For instance, In a recent critique of the “compare-your-p-value-to-.05-and-declare-victory-if-it-is-lower” procedure, 72 researchers argued that p-just-below-.05 results are evidentially weak, and therefore ought to be interpreted with caution; in order to make strong claims, a threshold of .005 is more appropriate. Their approach is called “Redefine Statistical Significance” (RSS). In response, 88 other authors argued that statistical thresholds ought to be chosen not by default, but by judicious argument: these authors argued that one should justify one’s alpha. Finally, another group of authors, the Abandoners, argued that p-values should never be used to declare victory, regardless of the threshold. In sum, several large groups of researchers have argued, each with considerable conviction, that the popular “compare-your-p-value-to-.05-and-declare-victory-if-it-is-lower” procedure is fundamentally flawed.
This post is about the position taken by the “Justifiers”. Their position was examined in earlier blog posts, here and here. Now JP de Ruiter has written a paper (the preprint is here) in which he critically examines the arguments of the Justifiers. Here is the abstract of de Ruiter’s paper:
Benjamin et al. (2017) proposed improving the reproducibility of findings in psychological research by lowering the alpha level of our conventional Null Hypothesis Significance Tests from .05 to .005, because findings with p-values close to .05 represent insufficient empirical evidence. They argued that findings with a p-value between 0.005 and 0.05 should still be published, but not called “significant” anymore.
This proposal was criticized and rejected in a response by Lakens et al. (2018), who argued that instead of lowering the traditional alpha threshold to .005, we should stop using the term “statistically significant”, and require researchers to determine and justify their alpha levels before they collect data.

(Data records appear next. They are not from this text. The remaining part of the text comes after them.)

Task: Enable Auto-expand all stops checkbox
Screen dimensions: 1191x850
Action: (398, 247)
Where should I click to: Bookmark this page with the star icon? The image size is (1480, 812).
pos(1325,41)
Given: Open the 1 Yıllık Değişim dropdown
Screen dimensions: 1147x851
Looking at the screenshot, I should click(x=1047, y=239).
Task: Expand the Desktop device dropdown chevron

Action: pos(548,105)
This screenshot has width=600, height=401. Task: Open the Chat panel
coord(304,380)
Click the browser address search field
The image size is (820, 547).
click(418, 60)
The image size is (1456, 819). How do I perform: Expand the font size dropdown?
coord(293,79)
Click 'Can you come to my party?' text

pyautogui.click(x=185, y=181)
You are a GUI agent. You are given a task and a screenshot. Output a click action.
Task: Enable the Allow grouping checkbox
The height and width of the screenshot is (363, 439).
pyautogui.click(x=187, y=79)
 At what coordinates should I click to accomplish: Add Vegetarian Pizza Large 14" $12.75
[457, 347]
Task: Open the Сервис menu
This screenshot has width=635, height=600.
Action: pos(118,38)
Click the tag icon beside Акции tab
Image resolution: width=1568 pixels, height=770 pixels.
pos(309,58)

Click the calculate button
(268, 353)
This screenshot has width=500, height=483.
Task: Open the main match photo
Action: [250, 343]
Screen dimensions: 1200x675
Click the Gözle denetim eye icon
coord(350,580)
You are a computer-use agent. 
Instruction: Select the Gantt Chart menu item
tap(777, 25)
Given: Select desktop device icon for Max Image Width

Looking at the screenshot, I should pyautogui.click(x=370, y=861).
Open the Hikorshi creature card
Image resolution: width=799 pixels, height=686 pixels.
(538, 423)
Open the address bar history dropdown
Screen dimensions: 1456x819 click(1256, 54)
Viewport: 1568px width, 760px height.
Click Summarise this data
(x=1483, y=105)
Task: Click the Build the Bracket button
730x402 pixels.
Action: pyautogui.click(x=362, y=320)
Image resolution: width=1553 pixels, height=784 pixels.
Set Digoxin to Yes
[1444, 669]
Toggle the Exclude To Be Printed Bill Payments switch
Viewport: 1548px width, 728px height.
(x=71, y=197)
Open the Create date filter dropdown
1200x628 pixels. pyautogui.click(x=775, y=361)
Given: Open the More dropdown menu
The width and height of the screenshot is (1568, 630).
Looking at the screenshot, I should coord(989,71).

In this contribution, I argue that the arguments presented by Lakens et al. against the proposal by Benjamin et al (2017) are not convincing. Thus, given that it is highly unlikely that our field will abandon the NHST paradigm any time soon, lowering our alpha level to .005 is at this moment the best way to combat the replication crisis in psychology.
De Ruiter, J.P. (in press). Redefine or justify? Comments on the alpha debate. Psychonomic Bulletin & Review.